**GOAL OF THE EXERCISE**
Please extend the article on multilingual search in M365 by writing what comes next after its final sentence.

Approaches to Multilingual Search in M365

Written By:

Martin Laplante

As organizations become increasingly global, employees expect to find information regardless of the language in which it was written. Delivering an effective multilingual search experience requires more than translating content — it requires choosing the right search strategy.

‍

Before you start, three questions are worth considering:

‍

If search returns documents in languages you don’t understand, is that actually helpful? Will you need a translation layer for the results themselves?
If a relevant document exists in multiple languages, will it show up multiple times with similar rankings, since duplicate detection doesn’t work across languages?
Are you solving multilingual search (single-language searches in multiple languages) or cross-language search (one query, results in many languages)? They’re different problems with different solutions.

‍

Every approach below answers those three questions differently. Keep them in mind as you read.

‍

1. Language-Aware Search

‍

Before tackling search across languages, it’s worth checking how well a single search engine handles each language on its own. Does searching in German work as well as searching in English? What about Chinese?

‍

Many search engines, SharePoint included, detect the language of documents and queries (or documents and users), then apply language-specific processing — stemming, lemmatization, stop-word removal, tokenization. This improves keyword matching without requiring translation. The catch: it only works one language at a time.

‍

Pluralization alone shows why. English usually just adds “s” or “es.” German has several different plural endings. Zulu uses a prefix instead of a suffix. Many East Asian and Southeast Asian languages, like Chinese and Thai, have no grammatical plural at all — instead they reduplicate (“child child” means “children”) or specify a number and category (“dog three animals” means three dogs). Ancient Greek and Arabic have separate plural forms depending on whether you mean two, a few, or many. SharePoint’s search engine knows all of this — but only applies it within a single language at a time.

**DATA SECTION**
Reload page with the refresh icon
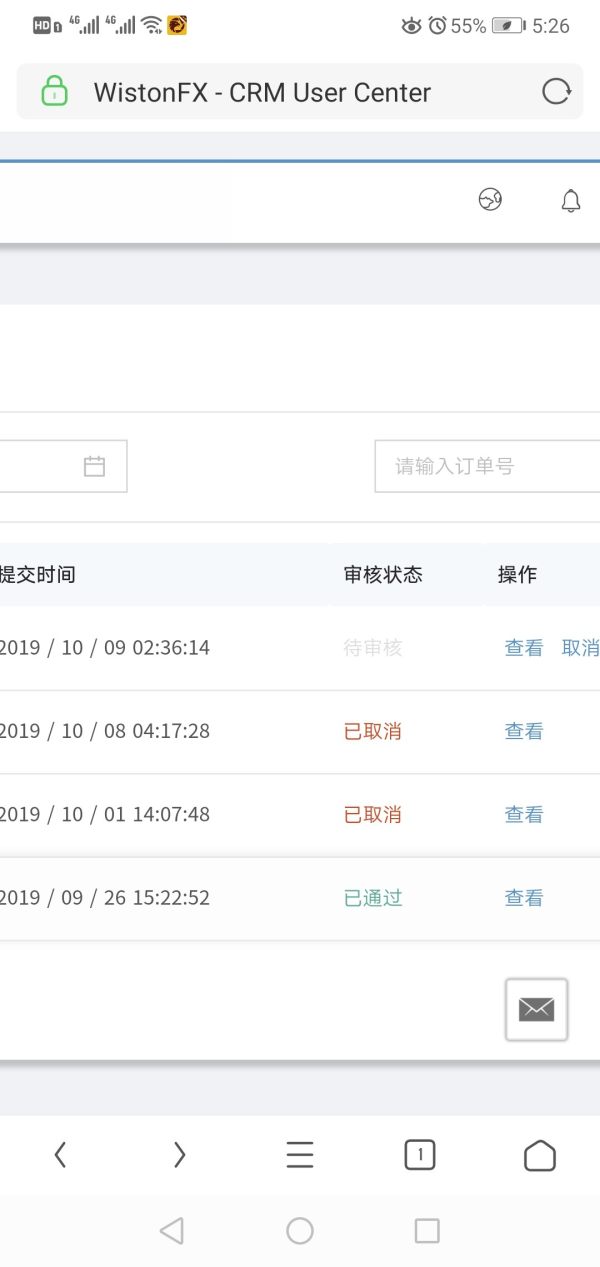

**RESULT**
‍

To use single-language search on a multilingual corpus, you have to constrain the target language of the documents — ideally to the language of the query, or failing that, the language of the user. If you’re only searching pages built on SharePoint’s native multilingual page system, Mikael Svenson’s method of using hidden metadata columns will constrain results to a particular language. If you’re using PointFire 365 or PointFire Translator Express, the “Item Language” column applies not just to pages but to documents and list items too.

‍

A more general method is the DetectedLanguage managed property, which is correct roughly 95% of the time.

‍

In SharePoint today: This is built in, but effective use means restricting to one language at a time. With the free PnP Modern Search extension, you can match DetectedLanguage to the desired language. To match the current UI language, start from the token {PageContext.cultureInfo.currentUICultureName} — but note the language codes don’t line up exactly (currentUICultureName might be "en-US", while DetectedLanguage will just be "en"), so you’ll need to map one to the other.

‍

DetectedLanguage isn’t 100% accurate. For native multilingual page-publishing pages with a consistent base language across sites, Mikael Svenson’s method works well. For the more general problem, different page types, documents, list items, etc, with PointFire Translator Express or PointFire 365, you can rely on “Item Language” (en, de, etc.) or “ItemLanguageCalculated” (en-US, de-DE, etc.) instead.

‍

2. Translate Documents Before Indexing

‍

Translate documents into one or more target languages before indexing. Both original and translated versions become searchable, so users can search in their preferred language while the source content is preserved — and combined with language detection, duplicate results are eliminated.

‍

Advantages: high recall and relevance; results available in multiple languages; works well with traditional keyword search.

‍

Considerations: additional storage requirements; translations must be kept in sync as content changes; translation costs scale with content volume.

‍

In SharePoint today: Syntex Document Translation (also known as SharePoint Premium, or Document Processing for Microsoft 365) can translate documents if it’s set up — but it doesn’t handle pages, lists, or document metadata. PointFire Translator Express covers all of that and assigns metadata to better filter by document language.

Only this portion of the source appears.